TASK INSTRUCTIONS: Find out how many lines of the listing below include "will" and report only that number.

LISTED RECORDS:

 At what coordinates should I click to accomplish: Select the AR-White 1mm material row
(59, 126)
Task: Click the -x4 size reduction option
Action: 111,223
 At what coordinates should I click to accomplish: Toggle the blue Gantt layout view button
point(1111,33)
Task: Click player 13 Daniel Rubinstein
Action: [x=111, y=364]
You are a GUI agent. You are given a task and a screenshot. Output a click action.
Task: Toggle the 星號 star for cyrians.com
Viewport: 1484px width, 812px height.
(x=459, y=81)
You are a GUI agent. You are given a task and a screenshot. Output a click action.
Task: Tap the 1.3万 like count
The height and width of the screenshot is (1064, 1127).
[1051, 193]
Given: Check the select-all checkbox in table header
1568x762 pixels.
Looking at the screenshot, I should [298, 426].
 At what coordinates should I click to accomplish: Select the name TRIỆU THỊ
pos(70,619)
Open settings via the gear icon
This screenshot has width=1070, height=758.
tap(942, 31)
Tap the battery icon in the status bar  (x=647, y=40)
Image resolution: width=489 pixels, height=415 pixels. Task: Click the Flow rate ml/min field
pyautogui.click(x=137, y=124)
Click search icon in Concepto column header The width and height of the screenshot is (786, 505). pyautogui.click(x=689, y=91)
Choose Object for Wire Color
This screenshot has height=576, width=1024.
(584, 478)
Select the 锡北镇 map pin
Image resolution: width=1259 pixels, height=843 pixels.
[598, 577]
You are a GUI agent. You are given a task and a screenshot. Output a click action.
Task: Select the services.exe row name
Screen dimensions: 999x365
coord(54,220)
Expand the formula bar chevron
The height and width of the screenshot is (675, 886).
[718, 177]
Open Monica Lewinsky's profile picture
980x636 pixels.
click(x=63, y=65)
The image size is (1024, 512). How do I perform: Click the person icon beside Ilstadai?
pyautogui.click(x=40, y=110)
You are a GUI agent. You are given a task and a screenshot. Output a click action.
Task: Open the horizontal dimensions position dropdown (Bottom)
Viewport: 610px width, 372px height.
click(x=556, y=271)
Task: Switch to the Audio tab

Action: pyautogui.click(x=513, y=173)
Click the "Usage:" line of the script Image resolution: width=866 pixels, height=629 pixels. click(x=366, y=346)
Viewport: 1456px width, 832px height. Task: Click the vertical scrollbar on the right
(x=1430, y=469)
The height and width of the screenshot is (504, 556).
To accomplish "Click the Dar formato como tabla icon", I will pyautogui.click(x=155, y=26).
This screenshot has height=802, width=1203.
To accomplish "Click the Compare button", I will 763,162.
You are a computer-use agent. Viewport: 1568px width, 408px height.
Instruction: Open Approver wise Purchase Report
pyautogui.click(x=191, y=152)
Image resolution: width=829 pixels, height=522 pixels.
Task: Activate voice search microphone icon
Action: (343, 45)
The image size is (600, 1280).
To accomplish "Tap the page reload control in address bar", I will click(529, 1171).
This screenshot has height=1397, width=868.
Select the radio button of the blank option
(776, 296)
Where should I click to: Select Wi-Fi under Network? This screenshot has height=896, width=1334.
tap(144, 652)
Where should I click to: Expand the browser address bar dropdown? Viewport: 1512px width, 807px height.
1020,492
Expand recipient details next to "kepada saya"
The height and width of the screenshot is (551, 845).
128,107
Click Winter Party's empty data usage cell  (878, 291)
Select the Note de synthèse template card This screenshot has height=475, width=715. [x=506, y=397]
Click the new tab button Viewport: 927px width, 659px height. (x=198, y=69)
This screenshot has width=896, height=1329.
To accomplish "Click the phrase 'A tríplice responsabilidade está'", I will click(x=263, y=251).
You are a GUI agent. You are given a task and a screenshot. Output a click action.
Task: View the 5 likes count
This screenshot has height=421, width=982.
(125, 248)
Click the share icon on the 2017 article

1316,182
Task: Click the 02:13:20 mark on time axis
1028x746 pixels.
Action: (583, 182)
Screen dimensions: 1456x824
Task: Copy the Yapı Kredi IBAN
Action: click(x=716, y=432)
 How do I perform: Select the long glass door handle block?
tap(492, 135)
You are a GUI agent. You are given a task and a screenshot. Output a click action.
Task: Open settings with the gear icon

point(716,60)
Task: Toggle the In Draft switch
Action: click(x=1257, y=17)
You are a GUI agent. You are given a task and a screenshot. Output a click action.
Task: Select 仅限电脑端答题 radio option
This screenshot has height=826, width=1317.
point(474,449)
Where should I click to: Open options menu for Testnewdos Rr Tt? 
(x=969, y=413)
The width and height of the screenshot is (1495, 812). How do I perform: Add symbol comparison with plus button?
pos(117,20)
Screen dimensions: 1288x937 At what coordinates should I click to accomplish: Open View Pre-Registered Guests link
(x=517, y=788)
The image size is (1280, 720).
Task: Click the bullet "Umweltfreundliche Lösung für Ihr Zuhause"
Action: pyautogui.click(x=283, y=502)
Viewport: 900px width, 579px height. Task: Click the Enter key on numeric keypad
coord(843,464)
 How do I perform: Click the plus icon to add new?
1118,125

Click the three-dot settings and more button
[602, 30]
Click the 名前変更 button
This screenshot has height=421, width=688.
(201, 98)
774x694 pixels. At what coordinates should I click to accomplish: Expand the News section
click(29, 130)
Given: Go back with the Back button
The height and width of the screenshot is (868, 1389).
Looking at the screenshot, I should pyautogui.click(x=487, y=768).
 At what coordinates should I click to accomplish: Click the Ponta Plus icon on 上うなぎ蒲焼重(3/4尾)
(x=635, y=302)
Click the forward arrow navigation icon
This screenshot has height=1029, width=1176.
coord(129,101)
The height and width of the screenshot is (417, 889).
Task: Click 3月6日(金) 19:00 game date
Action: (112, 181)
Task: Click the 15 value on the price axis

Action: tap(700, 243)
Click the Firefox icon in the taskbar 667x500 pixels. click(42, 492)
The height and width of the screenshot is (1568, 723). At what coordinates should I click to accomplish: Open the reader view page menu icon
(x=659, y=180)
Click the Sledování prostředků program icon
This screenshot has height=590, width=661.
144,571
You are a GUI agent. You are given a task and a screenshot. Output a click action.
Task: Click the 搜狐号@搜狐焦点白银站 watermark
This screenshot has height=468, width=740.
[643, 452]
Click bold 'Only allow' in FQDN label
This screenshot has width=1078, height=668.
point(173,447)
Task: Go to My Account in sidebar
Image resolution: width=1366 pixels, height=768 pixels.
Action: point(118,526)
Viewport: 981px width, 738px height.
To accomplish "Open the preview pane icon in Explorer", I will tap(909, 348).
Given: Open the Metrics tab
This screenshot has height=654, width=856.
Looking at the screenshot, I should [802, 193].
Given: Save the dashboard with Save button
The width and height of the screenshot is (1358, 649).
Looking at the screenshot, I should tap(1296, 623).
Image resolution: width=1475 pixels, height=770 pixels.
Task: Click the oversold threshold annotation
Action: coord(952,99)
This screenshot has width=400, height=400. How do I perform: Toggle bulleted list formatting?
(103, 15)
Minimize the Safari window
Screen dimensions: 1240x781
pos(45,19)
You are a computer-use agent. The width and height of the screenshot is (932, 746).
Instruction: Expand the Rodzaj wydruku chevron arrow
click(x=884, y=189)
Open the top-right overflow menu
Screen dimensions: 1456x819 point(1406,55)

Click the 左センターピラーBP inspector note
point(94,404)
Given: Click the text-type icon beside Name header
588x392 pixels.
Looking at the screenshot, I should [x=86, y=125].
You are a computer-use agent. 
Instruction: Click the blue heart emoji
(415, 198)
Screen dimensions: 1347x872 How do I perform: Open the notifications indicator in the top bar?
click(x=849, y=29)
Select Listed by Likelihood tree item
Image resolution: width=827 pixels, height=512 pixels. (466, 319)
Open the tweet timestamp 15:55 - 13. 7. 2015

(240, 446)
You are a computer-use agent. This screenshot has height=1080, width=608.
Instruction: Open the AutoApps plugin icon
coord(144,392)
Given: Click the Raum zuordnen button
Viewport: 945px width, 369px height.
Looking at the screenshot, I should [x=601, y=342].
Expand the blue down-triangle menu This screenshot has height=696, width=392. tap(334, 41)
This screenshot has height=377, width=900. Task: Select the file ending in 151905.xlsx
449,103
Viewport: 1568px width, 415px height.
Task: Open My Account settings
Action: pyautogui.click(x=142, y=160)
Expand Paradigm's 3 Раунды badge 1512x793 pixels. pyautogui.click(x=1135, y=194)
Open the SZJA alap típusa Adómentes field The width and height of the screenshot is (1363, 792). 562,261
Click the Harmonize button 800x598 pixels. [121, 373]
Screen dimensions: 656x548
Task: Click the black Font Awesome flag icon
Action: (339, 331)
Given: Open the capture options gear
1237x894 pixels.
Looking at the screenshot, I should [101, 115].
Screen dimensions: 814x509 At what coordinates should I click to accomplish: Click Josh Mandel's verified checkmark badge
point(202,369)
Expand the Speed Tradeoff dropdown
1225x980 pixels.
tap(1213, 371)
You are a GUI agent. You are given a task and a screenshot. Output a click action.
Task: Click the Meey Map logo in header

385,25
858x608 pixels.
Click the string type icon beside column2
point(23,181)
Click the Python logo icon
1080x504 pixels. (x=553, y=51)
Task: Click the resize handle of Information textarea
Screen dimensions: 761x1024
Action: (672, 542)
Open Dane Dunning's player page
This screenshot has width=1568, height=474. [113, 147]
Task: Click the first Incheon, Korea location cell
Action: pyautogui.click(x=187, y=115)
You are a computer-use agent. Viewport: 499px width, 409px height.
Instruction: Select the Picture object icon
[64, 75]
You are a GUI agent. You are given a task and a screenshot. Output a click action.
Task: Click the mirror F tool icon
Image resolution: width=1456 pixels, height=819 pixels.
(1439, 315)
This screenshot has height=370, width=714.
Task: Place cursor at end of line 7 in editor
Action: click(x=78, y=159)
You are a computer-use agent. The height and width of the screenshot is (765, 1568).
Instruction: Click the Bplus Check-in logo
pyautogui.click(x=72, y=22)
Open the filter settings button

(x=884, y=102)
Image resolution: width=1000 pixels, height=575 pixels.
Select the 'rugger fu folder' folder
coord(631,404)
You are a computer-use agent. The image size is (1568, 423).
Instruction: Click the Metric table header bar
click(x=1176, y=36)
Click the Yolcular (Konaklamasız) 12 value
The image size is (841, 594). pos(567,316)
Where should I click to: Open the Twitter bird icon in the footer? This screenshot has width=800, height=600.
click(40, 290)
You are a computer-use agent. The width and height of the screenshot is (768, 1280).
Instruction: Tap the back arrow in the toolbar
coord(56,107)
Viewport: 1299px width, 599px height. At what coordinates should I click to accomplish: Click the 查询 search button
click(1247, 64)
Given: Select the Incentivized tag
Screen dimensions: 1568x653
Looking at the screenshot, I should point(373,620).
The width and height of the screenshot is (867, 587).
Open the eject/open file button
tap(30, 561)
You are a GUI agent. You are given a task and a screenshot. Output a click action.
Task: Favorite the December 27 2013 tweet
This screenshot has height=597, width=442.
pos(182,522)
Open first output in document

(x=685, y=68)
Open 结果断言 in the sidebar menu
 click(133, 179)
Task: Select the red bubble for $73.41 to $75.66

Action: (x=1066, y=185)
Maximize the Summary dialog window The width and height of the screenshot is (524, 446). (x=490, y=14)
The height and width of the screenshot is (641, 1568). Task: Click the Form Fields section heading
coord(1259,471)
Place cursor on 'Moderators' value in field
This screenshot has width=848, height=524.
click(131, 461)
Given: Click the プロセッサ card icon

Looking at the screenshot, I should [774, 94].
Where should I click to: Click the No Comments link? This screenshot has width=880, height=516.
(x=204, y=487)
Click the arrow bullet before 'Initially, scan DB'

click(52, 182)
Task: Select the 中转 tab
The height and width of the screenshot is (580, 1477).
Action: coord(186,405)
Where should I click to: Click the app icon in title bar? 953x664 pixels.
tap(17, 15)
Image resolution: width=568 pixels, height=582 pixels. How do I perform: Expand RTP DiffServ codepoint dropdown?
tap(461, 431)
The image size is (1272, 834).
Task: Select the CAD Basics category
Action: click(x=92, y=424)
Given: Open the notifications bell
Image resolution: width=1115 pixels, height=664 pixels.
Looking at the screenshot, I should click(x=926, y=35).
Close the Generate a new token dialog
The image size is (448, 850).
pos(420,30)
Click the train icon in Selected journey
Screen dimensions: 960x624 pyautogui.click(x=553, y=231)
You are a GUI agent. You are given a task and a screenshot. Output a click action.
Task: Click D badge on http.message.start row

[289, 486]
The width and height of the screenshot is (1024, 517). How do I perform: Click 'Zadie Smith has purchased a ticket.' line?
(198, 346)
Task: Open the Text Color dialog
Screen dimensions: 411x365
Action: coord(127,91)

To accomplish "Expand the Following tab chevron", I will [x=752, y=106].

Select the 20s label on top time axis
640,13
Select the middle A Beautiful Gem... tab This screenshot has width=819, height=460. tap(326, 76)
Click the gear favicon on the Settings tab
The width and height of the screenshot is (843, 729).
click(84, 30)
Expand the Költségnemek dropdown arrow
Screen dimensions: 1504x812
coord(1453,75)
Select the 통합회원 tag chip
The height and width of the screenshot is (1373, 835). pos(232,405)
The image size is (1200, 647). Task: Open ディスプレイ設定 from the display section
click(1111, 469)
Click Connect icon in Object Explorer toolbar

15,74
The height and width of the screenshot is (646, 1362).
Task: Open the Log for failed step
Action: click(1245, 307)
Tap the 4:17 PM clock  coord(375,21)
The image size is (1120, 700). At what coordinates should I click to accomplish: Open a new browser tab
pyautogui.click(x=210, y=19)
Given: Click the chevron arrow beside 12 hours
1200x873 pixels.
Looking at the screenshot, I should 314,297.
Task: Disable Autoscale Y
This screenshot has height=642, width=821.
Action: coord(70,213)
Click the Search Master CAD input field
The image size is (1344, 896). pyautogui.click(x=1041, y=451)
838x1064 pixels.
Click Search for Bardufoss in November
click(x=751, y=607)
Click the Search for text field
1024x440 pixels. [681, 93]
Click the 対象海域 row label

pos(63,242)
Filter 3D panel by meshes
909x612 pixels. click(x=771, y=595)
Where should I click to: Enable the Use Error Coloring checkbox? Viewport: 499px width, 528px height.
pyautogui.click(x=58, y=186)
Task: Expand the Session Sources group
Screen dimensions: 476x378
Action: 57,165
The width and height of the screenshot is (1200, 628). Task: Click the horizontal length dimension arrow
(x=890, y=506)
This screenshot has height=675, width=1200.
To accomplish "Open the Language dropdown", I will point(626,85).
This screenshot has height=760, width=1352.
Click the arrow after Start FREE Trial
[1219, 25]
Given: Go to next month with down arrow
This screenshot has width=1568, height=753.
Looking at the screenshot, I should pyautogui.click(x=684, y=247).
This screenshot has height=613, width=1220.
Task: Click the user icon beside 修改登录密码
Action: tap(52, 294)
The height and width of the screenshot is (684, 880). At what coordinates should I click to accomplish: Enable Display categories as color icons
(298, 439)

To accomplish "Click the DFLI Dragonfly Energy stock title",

YOUR RESPONSE: 7